Task description — Reproduce the lines below, replacing every occurrence of "Expand" with "Unfold" and leaving everything else unchanged.

▬▬▬▬▬▬▬▬▬▬

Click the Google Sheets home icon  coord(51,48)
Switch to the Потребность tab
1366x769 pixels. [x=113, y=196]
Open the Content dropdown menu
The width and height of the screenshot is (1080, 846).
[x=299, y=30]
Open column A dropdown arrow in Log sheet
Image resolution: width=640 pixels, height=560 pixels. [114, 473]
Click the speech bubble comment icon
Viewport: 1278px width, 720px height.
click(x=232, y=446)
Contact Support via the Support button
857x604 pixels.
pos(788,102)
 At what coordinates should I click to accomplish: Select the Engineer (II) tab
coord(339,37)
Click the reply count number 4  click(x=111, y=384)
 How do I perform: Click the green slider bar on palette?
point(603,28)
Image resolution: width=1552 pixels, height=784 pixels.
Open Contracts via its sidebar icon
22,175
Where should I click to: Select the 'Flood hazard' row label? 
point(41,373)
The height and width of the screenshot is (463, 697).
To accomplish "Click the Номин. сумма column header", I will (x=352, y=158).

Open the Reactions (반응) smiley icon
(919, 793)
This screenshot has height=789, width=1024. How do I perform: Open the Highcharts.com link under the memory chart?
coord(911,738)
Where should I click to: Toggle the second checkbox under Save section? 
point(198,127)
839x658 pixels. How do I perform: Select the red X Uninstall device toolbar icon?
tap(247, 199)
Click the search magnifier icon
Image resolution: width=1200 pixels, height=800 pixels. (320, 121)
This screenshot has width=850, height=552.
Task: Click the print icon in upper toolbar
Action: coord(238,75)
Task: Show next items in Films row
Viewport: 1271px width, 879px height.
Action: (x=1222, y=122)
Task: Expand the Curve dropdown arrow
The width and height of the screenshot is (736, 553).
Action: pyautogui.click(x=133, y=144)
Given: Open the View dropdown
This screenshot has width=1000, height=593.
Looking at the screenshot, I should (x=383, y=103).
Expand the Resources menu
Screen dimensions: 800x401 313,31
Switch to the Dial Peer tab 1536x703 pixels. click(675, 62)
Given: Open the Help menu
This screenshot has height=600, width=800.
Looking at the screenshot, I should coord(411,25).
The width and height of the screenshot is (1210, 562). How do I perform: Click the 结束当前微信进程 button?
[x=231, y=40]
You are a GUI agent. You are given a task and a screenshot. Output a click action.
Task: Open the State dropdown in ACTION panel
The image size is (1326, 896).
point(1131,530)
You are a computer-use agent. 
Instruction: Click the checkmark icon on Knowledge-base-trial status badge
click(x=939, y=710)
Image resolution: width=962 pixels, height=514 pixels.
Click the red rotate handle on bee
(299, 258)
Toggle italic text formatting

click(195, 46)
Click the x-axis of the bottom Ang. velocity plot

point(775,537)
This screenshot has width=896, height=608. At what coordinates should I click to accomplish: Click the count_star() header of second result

▬▬▬▬▬▬▬▬▬▬

Correct result —
Click the Google Sheets home icon  coord(51,48)
Switch to the Потребность tab
1366x769 pixels. [x=113, y=196]
Open the Content dropdown menu
The width and height of the screenshot is (1080, 846).
[x=299, y=30]
Open column A dropdown arrow in Log sheet
Image resolution: width=640 pixels, height=560 pixels. [114, 473]
Click the speech bubble comment icon
Viewport: 1278px width, 720px height.
click(x=232, y=446)
Contact Support via the Support button
857x604 pixels.
pos(788,102)
 At what coordinates should I click to accomplish: Select the Engineer (II) tab
coord(339,37)
Click the reply count number 4  click(x=111, y=384)
 How do I perform: Click the green slider bar on palette?
point(603,28)
Image resolution: width=1552 pixels, height=784 pixels.
Open Contracts via its sidebar icon
22,175
Where should I click to: Select the 'Flood hazard' row label? 
point(41,373)
The height and width of the screenshot is (463, 697).
To accomplish "Click the Номин. сумма column header", I will (x=352, y=158).

Open the Reactions (반응) smiley icon
(919, 793)
This screenshot has height=789, width=1024. How do I perform: Open the Highcharts.com link under the memory chart?
coord(911,738)
Where should I click to: Toggle the second checkbox under Save section? 
point(198,127)
839x658 pixels. How do I perform: Select the red X Uninstall device toolbar icon?
tap(247, 199)
Click the search magnifier icon
Image resolution: width=1200 pixels, height=800 pixels. (320, 121)
This screenshot has width=850, height=552.
Task: Click the print icon in upper toolbar
Action: coord(238,75)
Task: Show next items in Films row
Viewport: 1271px width, 879px height.
Action: (x=1222, y=122)
Task: Unfold the Curve dropdown arrow
The width and height of the screenshot is (736, 553).
Action: pyautogui.click(x=133, y=144)
Given: Open the View dropdown
This screenshot has width=1000, height=593.
Looking at the screenshot, I should (x=383, y=103).
Unfold the Resources menu
Screen dimensions: 800x401 313,31
Switch to the Dial Peer tab 1536x703 pixels. click(675, 62)
Given: Open the Help menu
This screenshot has height=600, width=800.
Looking at the screenshot, I should coord(411,25).
The width and height of the screenshot is (1210, 562). How do I perform: Click the 结束当前微信进程 button?
[x=231, y=40]
You are a GUI agent. You are given a task and a screenshot. Output a click action.
Task: Open the State dropdown in ACTION panel
The image size is (1326, 896).
point(1131,530)
You are a computer-use agent. 
Instruction: Click the checkmark icon on Knowledge-base-trial status badge
click(x=939, y=710)
Image resolution: width=962 pixels, height=514 pixels.
Click the red rotate handle on bee
(299, 258)
Toggle italic text formatting

click(195, 46)
Click the x-axis of the bottom Ang. velocity plot

point(775,537)
This screenshot has width=896, height=608. At what coordinates should I click to accomplish: Click the count_star() header of second result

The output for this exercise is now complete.